Instruction
Copy the lines below word for word, starting at the first line and ending at the line that contains "I want to click". Leave the pictures out of your copy.

Supplied records
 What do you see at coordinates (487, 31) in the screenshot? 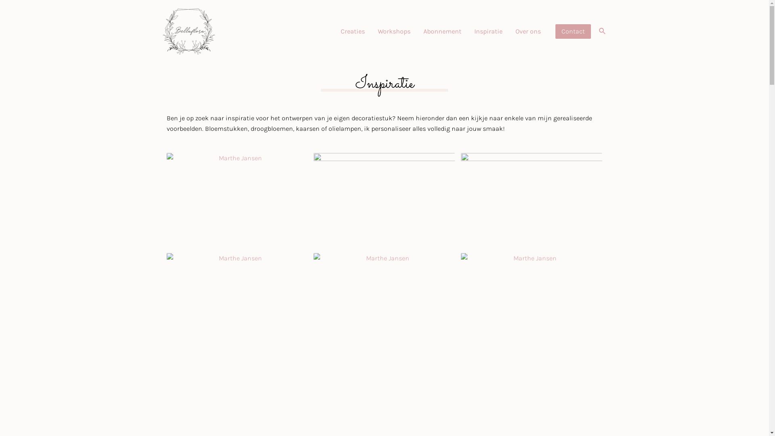
I see `'Inspiratie'` at bounding box center [487, 31].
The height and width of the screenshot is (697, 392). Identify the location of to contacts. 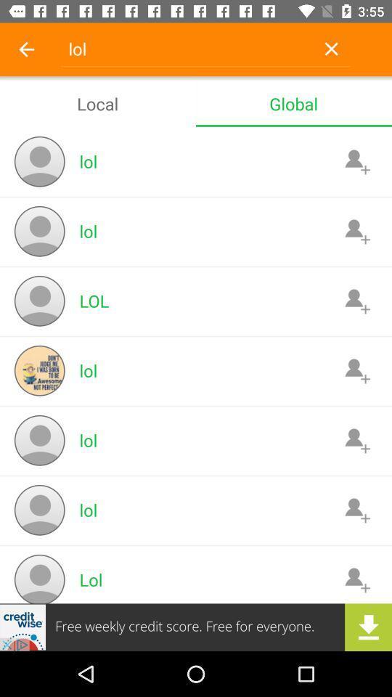
(357, 161).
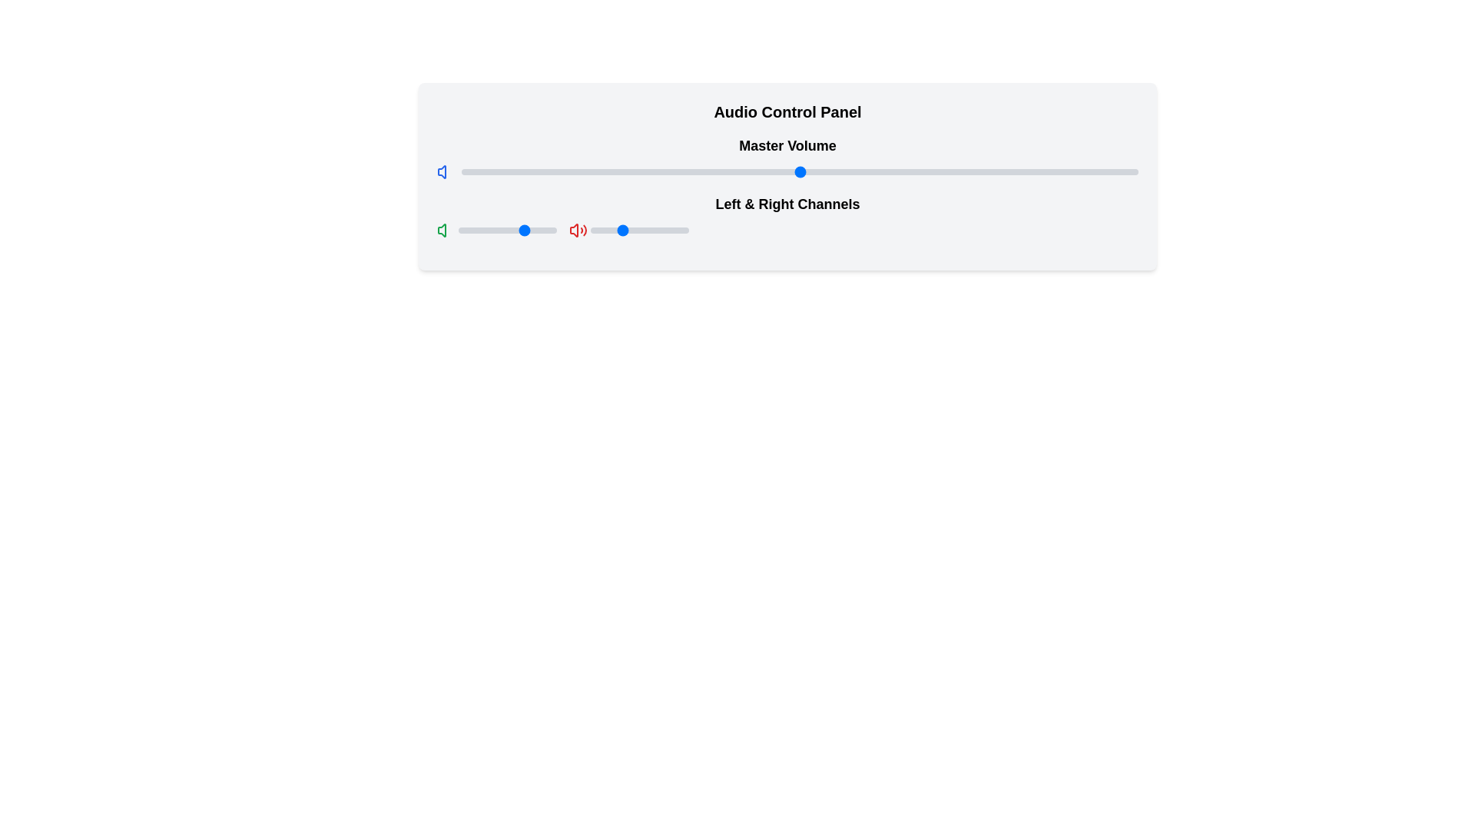  I want to click on the master volume level, so click(705, 171).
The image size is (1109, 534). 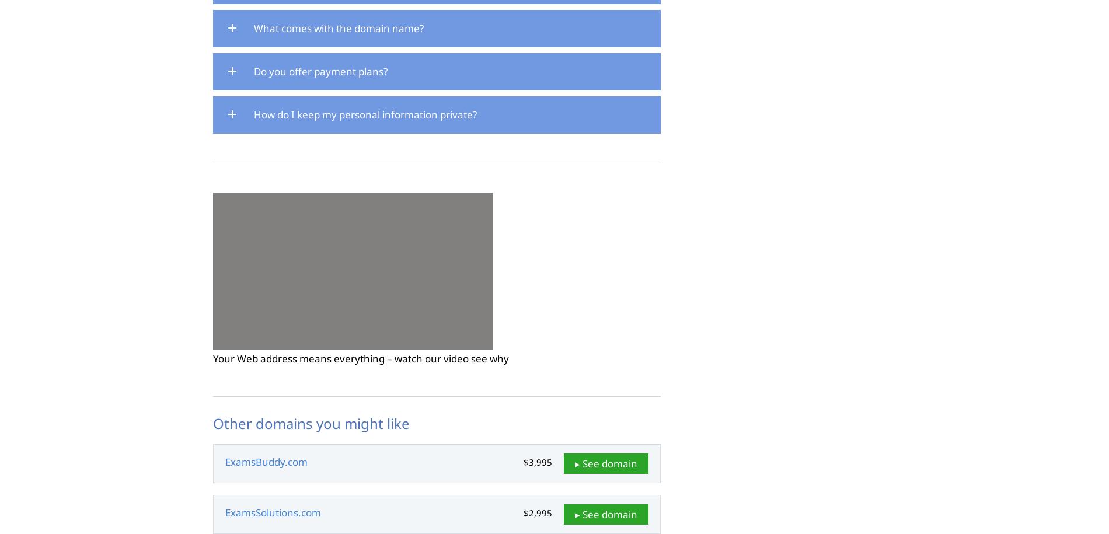 What do you see at coordinates (537, 462) in the screenshot?
I see `'$3,995'` at bounding box center [537, 462].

Solved exercise
 What do you see at coordinates (487, 31) in the screenshot? 
I see `'Inspiratie'` at bounding box center [487, 31].
The height and width of the screenshot is (697, 392). Identify the location of to contacts. 
(357, 161).
  I want to click on the master volume level, so click(705, 171).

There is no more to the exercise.